Beberapa sekolah dan lembaga pendidikan di Indonesia telah mulai menerapkan pendekatan ini dan hasilnya menjanjikan. Penurunan kasus perundungan, meningkatnya kepekaan sosial, dan kepercayaan diri siswa dalam menghadapi tekanan digital menunjukkan bahwa pendidikan karakter yang menyeluruh bukan hanya teori. Namun, solusi yang sudah terbukti efektif.

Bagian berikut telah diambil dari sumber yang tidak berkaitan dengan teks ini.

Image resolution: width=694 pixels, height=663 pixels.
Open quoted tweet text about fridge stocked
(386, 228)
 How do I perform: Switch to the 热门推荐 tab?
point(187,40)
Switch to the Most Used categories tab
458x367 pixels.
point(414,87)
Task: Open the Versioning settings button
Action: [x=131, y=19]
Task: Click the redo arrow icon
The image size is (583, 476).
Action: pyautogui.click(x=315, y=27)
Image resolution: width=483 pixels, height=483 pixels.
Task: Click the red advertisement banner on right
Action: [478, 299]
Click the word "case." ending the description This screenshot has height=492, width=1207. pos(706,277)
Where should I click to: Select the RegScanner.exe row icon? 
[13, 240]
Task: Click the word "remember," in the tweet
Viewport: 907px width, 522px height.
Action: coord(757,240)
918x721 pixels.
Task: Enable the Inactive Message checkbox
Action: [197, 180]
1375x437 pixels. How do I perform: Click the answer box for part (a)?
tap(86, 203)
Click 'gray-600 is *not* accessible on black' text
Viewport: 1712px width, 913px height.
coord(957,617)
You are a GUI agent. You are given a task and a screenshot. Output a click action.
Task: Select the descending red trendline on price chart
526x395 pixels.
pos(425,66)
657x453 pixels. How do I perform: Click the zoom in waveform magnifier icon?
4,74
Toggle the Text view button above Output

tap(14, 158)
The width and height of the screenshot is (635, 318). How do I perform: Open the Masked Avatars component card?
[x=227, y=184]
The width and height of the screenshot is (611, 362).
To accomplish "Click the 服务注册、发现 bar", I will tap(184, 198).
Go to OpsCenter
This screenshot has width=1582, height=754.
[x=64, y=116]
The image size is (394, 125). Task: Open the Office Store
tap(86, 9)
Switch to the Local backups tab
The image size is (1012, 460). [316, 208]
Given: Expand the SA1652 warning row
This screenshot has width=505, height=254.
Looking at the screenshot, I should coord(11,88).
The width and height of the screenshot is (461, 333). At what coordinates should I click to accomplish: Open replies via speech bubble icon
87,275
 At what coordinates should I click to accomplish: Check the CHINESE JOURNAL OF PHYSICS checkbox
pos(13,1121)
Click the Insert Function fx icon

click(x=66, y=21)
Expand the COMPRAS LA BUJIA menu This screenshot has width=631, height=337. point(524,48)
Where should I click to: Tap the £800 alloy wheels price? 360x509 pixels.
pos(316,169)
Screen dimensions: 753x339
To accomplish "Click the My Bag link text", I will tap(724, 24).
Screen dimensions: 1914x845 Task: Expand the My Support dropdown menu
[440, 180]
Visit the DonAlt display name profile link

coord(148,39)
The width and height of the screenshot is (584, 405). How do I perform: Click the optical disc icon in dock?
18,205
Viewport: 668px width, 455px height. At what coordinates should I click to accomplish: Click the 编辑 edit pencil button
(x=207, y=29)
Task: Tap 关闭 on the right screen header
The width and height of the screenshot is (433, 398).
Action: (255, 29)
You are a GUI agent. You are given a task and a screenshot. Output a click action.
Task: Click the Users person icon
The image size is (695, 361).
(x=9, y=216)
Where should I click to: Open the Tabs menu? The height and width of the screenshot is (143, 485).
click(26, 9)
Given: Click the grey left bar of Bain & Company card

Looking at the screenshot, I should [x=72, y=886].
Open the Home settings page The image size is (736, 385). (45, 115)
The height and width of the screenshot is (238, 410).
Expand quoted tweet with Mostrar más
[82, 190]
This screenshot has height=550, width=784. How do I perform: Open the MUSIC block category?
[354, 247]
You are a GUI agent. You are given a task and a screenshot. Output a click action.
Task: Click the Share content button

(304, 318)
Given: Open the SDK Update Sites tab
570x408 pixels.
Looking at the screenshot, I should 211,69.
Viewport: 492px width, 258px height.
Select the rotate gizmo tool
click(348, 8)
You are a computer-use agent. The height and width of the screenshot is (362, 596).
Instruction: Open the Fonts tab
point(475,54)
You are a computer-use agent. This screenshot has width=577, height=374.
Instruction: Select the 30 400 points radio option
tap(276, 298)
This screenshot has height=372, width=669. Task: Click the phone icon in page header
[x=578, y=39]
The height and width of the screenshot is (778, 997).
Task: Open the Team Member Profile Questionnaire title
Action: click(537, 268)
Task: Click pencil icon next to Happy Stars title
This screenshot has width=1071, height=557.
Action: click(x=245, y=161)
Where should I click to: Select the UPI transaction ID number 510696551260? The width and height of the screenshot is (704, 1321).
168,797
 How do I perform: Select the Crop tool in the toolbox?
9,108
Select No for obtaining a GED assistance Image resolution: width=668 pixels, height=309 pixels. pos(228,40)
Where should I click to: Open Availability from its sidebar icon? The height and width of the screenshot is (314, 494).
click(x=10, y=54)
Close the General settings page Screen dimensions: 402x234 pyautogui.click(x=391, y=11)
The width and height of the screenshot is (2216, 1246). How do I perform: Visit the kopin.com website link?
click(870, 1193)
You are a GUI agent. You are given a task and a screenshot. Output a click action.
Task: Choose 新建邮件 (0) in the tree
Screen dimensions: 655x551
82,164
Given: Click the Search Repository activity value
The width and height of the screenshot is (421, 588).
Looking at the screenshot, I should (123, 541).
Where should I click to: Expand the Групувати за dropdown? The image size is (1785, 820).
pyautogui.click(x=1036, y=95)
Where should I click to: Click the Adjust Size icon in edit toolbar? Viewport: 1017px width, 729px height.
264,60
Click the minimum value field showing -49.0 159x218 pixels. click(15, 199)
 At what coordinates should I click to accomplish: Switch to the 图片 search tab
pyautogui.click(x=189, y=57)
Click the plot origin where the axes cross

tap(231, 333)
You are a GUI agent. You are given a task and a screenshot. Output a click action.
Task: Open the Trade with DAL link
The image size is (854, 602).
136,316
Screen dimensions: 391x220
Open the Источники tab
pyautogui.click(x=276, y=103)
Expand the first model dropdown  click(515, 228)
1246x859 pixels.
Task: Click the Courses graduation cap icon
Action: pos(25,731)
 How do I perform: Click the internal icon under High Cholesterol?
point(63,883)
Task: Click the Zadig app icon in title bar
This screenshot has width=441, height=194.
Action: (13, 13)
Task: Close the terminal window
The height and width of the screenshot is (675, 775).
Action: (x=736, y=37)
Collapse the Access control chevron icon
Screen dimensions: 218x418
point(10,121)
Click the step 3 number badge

Jika kurikulum ini dijadikan model nasional, dampaknya akan sangat luas. Namun, ini hanya akan berhasil jika ada komitmen kolektif. Dari pemerintah untuk menyusun kebijakan dan pendanaan yang memadai. Dari guru untuk menjalani pelatihan mendalam. Dari masyarakat untuk membangun ekosistem yang mendukung nilai-nilai luhur.
Lebih dari itu, pendekatan ini membuka jalan untuk dialog antar-disiplin yang kreatif dan kontekstual. Psikologi perkembangan Barat dapat bersanding dengan etika Islam klasik.
Teori emosi Barat dapat diperkaya dengan praktik tasawuf yang menekankan keikhlasan dan keseimbangan batin. Hasilnya adalah pendidikan yang menyatu antara akar budaya lokal dan wawasan global, menjawab tantangan zaman tanpa tercerabut dari identitas.
Melalui penggabungan kekuatan analisis Jean Twenge dan kedalaman hikmah Al-Ghazali, kita tidak sekadar merespons gejala, tetapi menyentuh akar masalah. Pendidikan kembali menjadi ruang suci bagi pertumbuhan manusia cerdas, tangguh, dan bijak.
Di tengah derasnya arus globalisasi dan krisis nilai, inilah satu-satunya jalan untuk menyelamatkan Generasi Z dari kehilangan jati dirinya.